Code reading: LuaJIT
lukego opened this issue · 7 comments
I have started reading LuaJIT sources. I like the fact that the source code is compact and it is reasonable to print and read a whole file (or read it an iPad with iOctocat).
The parts I am reading now are the profiler, the dumper, and the trace assembler. I have a basic mental model of tracing JITs from Thomas Schilling's thesis.
I have a few interests here:
- I would like to have a stronger mental model of the data structures involved. How is the Intermediate Representation stored in memory? Is it ephemeral or persistent? How much cross-referencing information is available between the representations: could you generate an interleaved listing of the IR and the machine code for example? (source too?) I am accustomed to knowing these kind of details from other languages like Forth, Lisp, and Smalltalk, but I haven't dug down to that level of LuaJIT yet.
- Does the assembler really assemble backwards from the last IR instruction? (If so then does each IR instruction assembler emit the machine code backwards too?)
- How can I always have a visceral feeling for how my code is executing on the CPU? Currently it takes me quite a bit of manual legwork to analyze program behavior: dump traces to a file, profile to see which traces are relevant, stare at the traces to see which code they are related too, and so on. I would love to have this much more streamlined e.g. for the profiler to automatically show me an interleaved IR/machinecode dump of all traces using >= 5% CPU with annotations on the hotspots. This is the kind of thing that is quite transparent in
perf top
when programming in C. - I would like to have a better feeling for what makes LuaJIT happy, what makes it sad, and what makes it unpredictable. I want to really see in the generated code what are the consequences of things like unpredictable branches within loops. I am sure that I could adapt my programming style to be better suited to the compiler but this has to be driven by a better understanding of the compiler rather than following "do this, don't do that" lists of program optimization rules.
Generally I am very enthusiastic about LuaJIT. I do see it as a technology in the tradition of Lisp, Forth, and Smalltalk: one that is intellectually rewarding to study and use. I look forward to spending a lot more time with it.
Please leave a comment if you know anything about LuaJIT internals :).
Could be that what I really want is better perf
integration.

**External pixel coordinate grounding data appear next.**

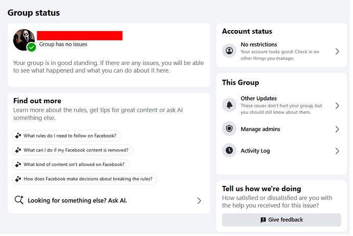Click the clock icon for Activity Log

(x=229, y=151)
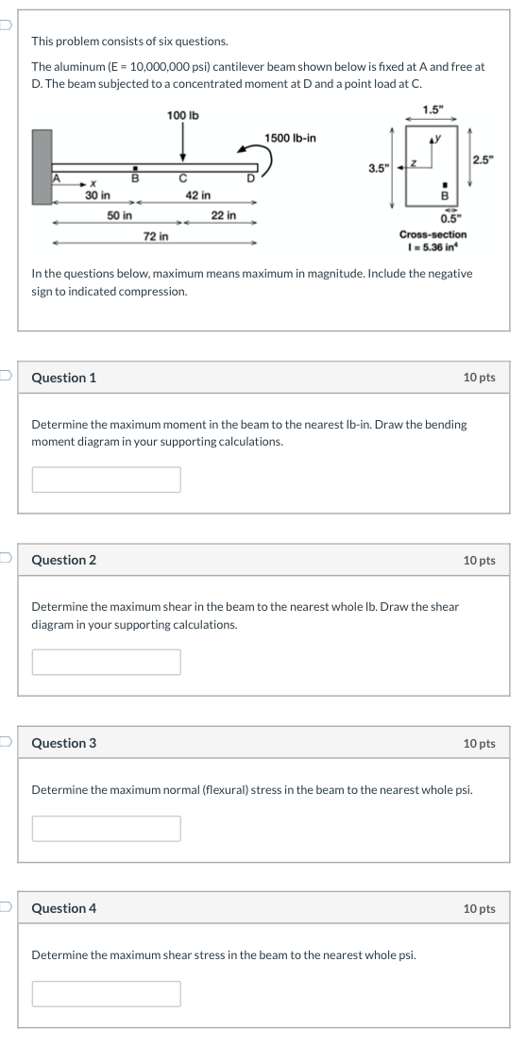Viewport: 526px width, 1046px height.
Task: Click the cross-section diagram with I = 5.36
Action: [x=425, y=178]
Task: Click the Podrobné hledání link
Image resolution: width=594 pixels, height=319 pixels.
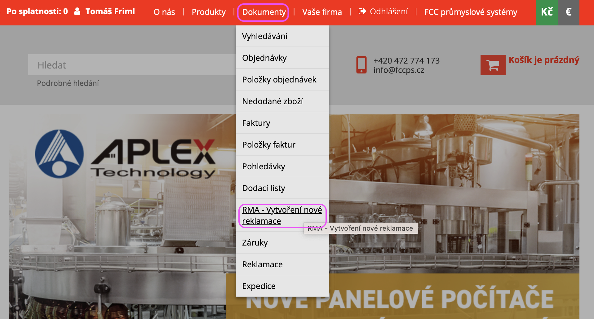Action: click(x=68, y=83)
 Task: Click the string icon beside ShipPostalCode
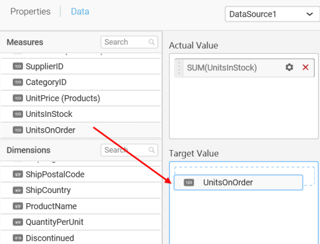click(18, 174)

For example, for perf top
to be able to zoom in and show me machine code annotated with IR code. That would be something :-).
I'm sure I know less than you, but I read a little of the source after Mike's talk and could stand to read more.
@darius maybe we can thrash our way through it together a bit.
I'm looking now in lj_asm_trace
and it seems like the machine code is created by iterating backwards from the last IR instruction. Each instruction is assembled in order and emits some machine code (also in backwards order?).
Thinking aloud...
Then it would seem like you could output a really neat interleaved IR/mcode dump because the order of instructions would be identical in both and each mcode instruction would correspond to one definite IR instruction. Sound reasonable?
Then I wonder if such an interleaved trace could be exported to perf top
so that it could be annotated in realtime with profiler information (as you get with C code). I wonder if that would require some hacking on perftools too? I haven't yet dug into the details of the data file that LuaJIT optionally exports for use by perf -- I know the current usage is quite limited (only matching instructions to trace numbers but not showing the IR/mcode).
Could also be that perf
is the wrong tool and it would be better to add this to LuaJIT's own profiler.
Yes, looks like it's emitting back-to-front. Makes me feel a little vindicated since my own x86 machine-code emitter worked that way and it got me a few funny looks.
The dump sounds reasonable too, though you'd want to make it a separate function to keep any overhead out of the normal asm function -- that's important, I assume?
Will email you tonight to catch up.
The dropbox link in the reddit thread seems dead (For the thesis you mention). Do you have any other uploads of it?
Not on my laptop anymore, I'm afraid.